[Dataset excerpts]
----------

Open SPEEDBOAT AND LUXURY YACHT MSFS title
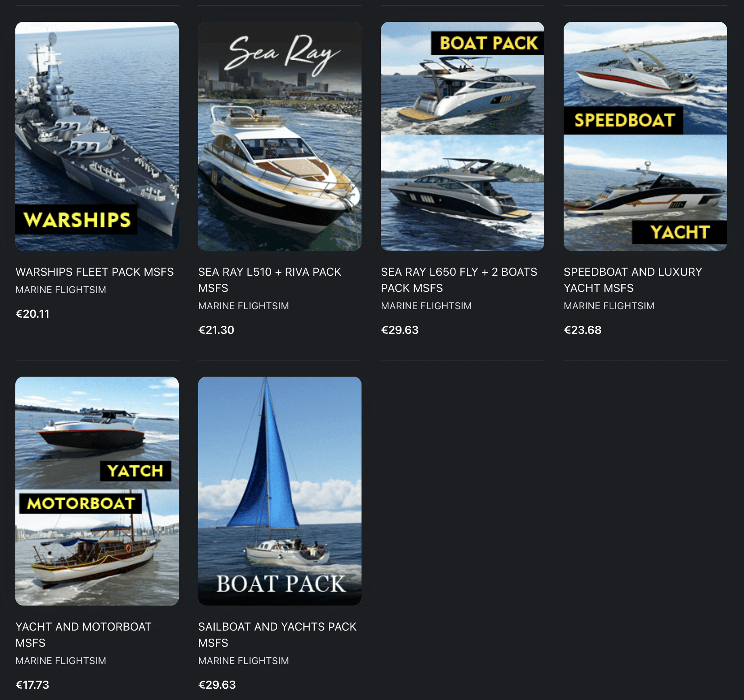Viewport: 744px width, 700px height. (x=633, y=280)

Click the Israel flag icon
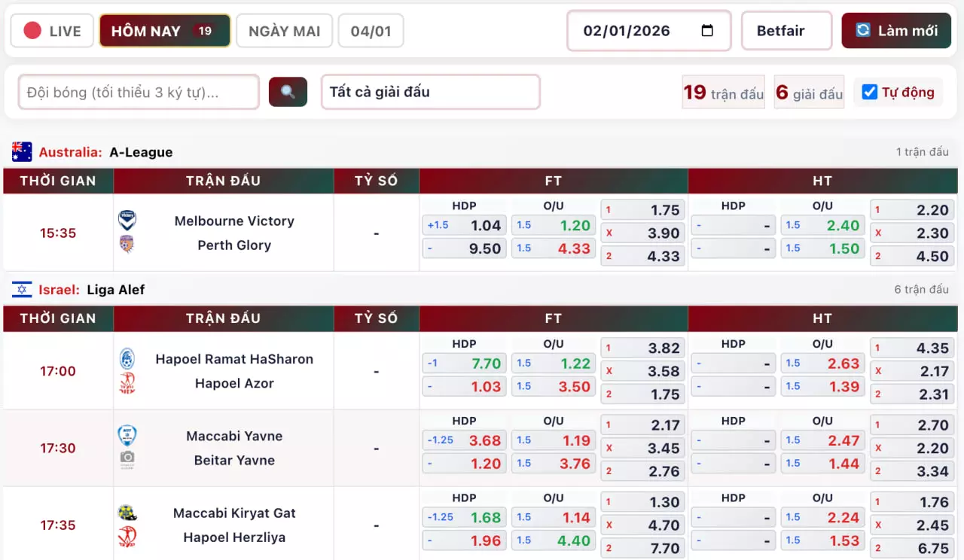22,290
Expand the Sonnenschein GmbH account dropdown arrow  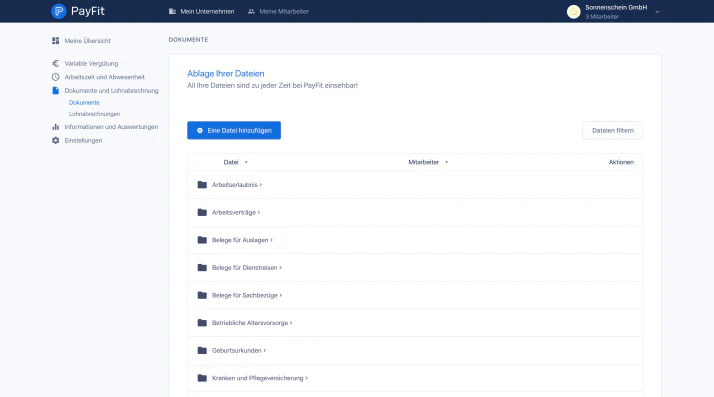click(657, 12)
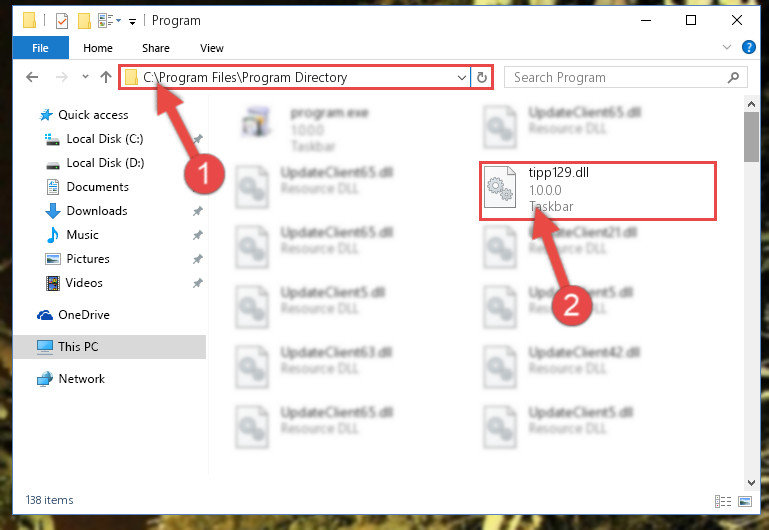This screenshot has width=769, height=530.
Task: Open the Help question mark icon
Action: point(748,48)
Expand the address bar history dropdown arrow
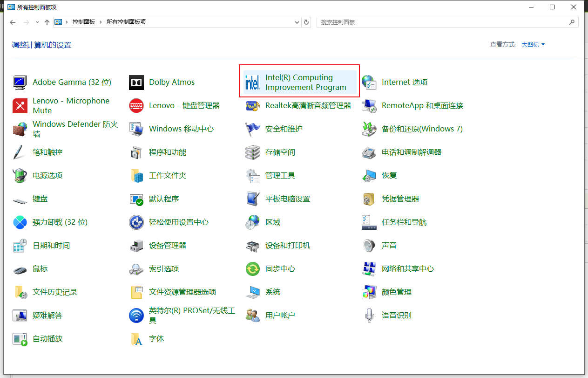 [x=297, y=22]
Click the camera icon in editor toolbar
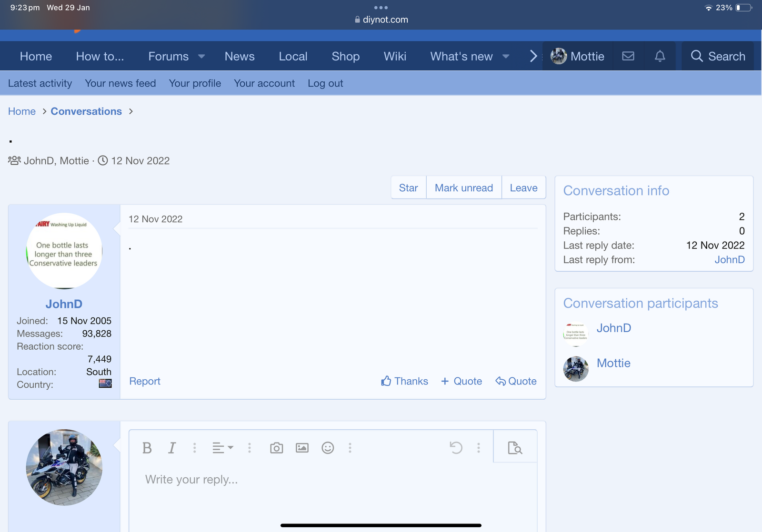This screenshot has width=762, height=532. coord(276,448)
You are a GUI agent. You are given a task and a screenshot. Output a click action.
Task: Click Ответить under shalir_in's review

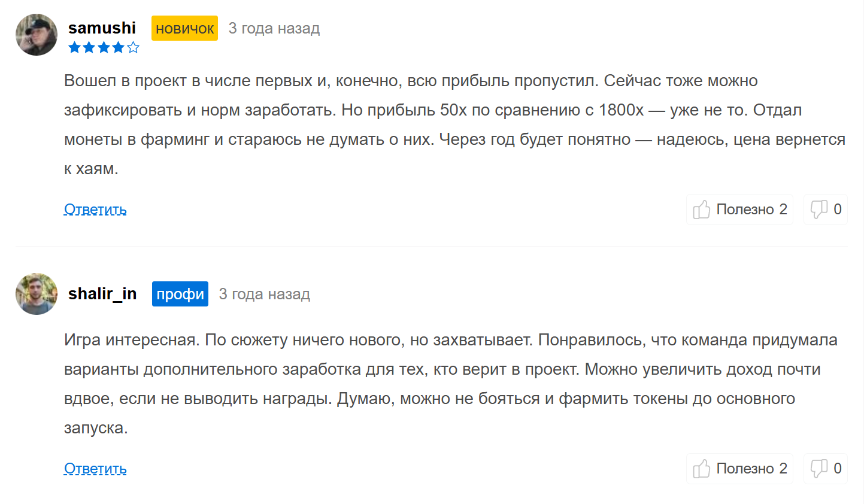click(95, 469)
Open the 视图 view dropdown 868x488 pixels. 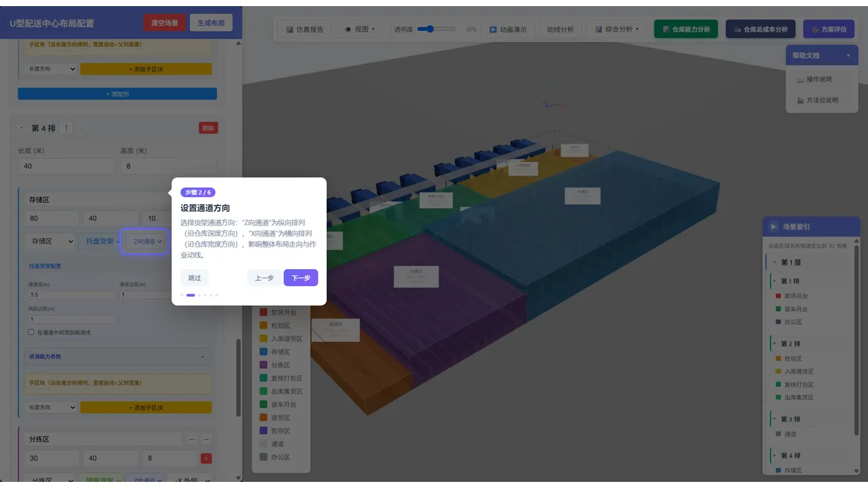[x=359, y=29]
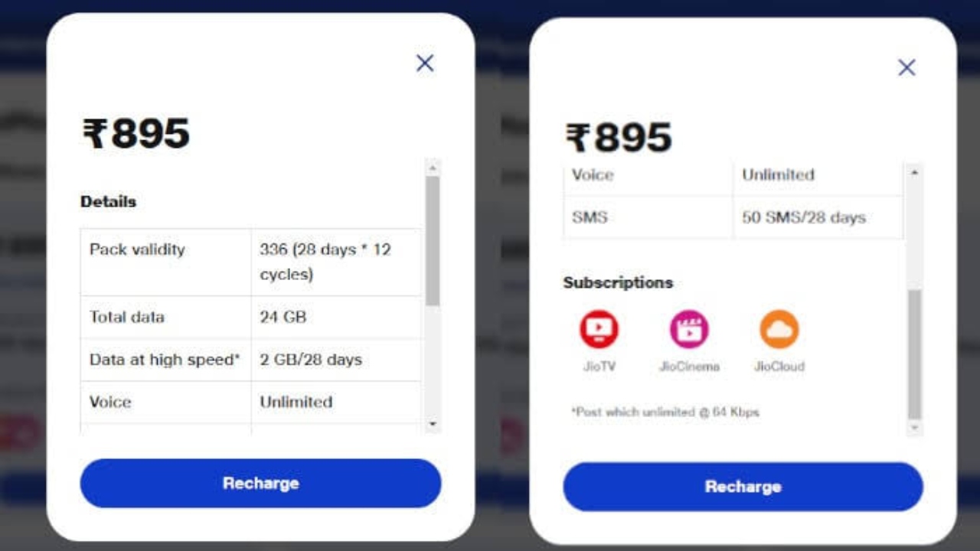Open the JioTV subscription icon

tap(599, 329)
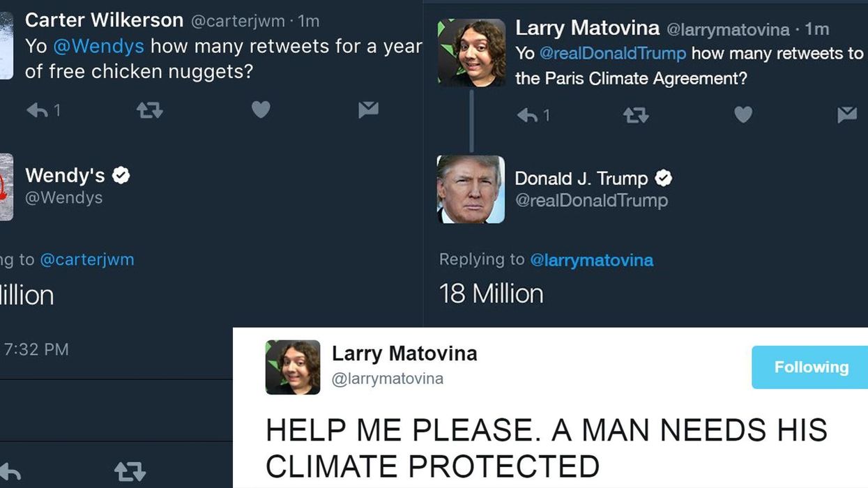The image size is (868, 488).
Task: Retweet Carter Wilkerson's chicken nuggets tweet
Action: [150, 110]
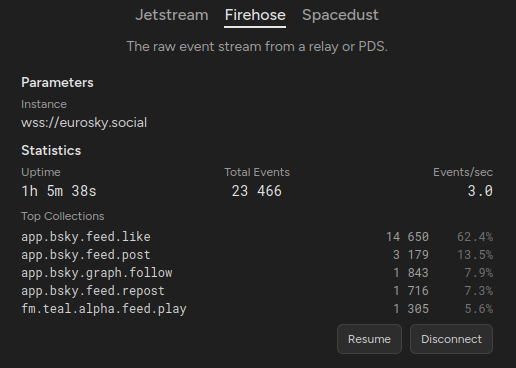The width and height of the screenshot is (516, 368).
Task: Select the fm.teal.alpha.feed.play collection row
Action: click(x=257, y=309)
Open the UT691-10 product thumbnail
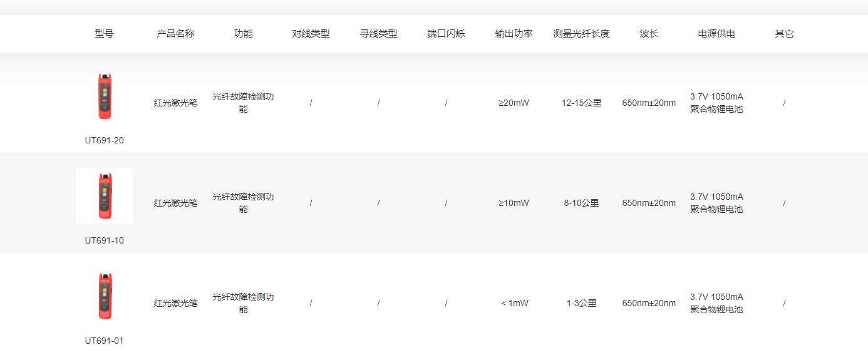The height and width of the screenshot is (360, 868). coord(105,197)
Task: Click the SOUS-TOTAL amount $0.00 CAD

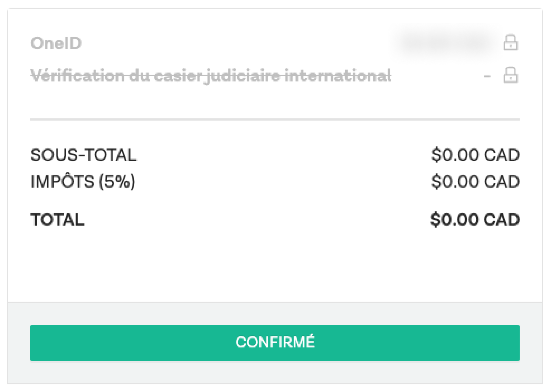Action: (475, 155)
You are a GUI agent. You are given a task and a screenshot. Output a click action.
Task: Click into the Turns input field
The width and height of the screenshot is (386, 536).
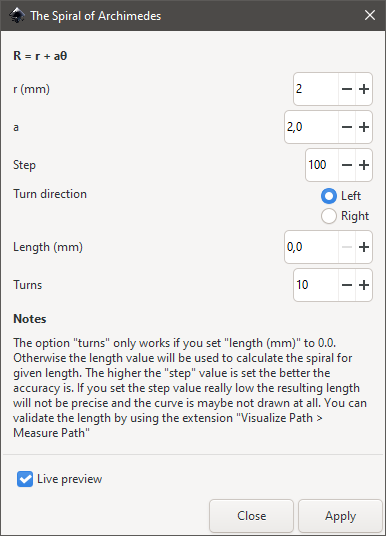[316, 285]
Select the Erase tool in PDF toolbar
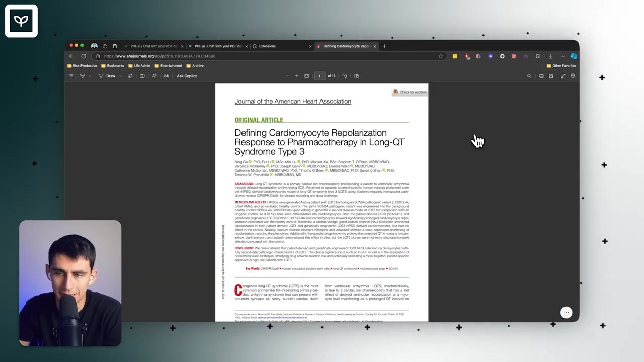 coord(130,76)
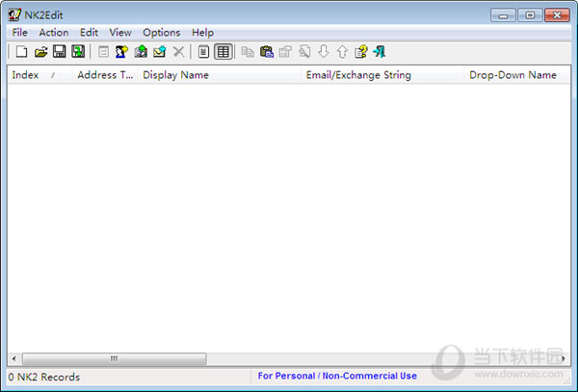Image resolution: width=578 pixels, height=392 pixels.
Task: Click the delete record X icon
Action: [178, 52]
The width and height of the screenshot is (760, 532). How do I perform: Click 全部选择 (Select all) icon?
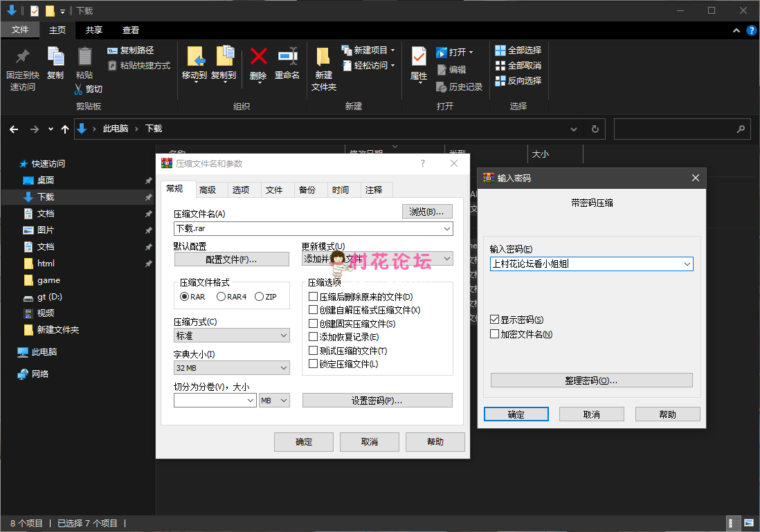click(x=500, y=51)
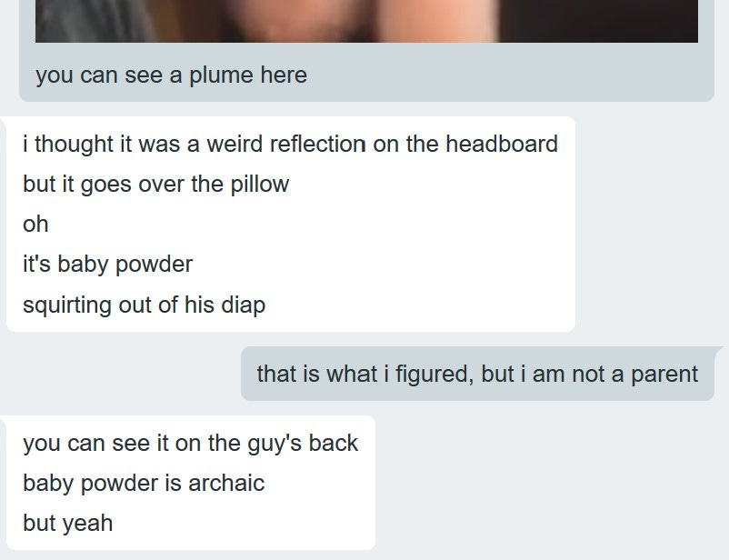Select the message "you can see it on the guy's back"

[191, 443]
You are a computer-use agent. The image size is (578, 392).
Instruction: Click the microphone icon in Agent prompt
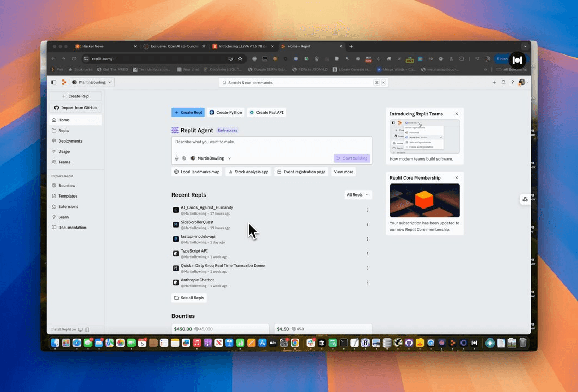(176, 158)
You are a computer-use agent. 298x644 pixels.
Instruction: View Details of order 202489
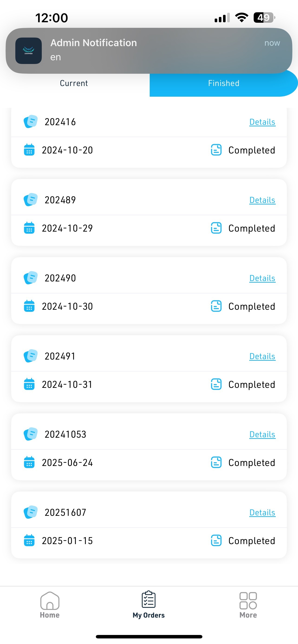point(262,200)
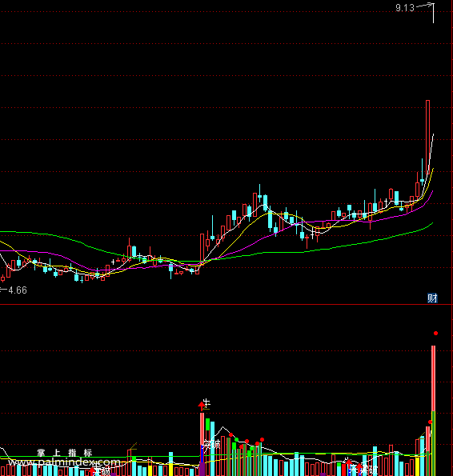
Task: Click the red 牛 arrow signal marker
Action: click(202, 406)
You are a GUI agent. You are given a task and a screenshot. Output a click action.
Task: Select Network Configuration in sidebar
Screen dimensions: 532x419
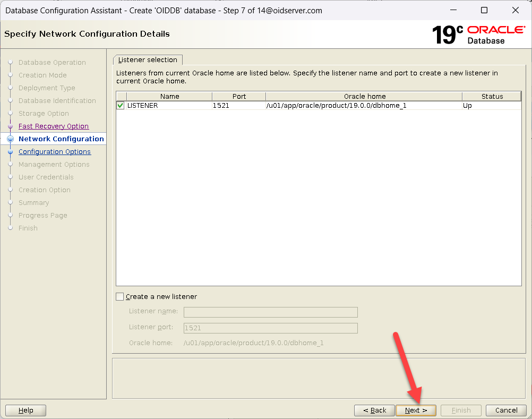pos(61,139)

----------

**What the task asks**:
From the line containing "You are a computer-use agent. 298x644 pixels." to the last line of the records, inclusive, output the lines exactly as written and nothing else; leave out the pictures.

**The completed task**:
You are a computer-use agent. 298x644 pixels.
Instruction: View Details of order 202489
point(262,200)
Task: Click the red 牛 arrow signal marker
Action: click(202, 406)
You are a GUI agent. You are given a task and a screenshot. Output a click action.
Task: Select Network Configuration in sidebar
Screen dimensions: 532x419
pos(61,139)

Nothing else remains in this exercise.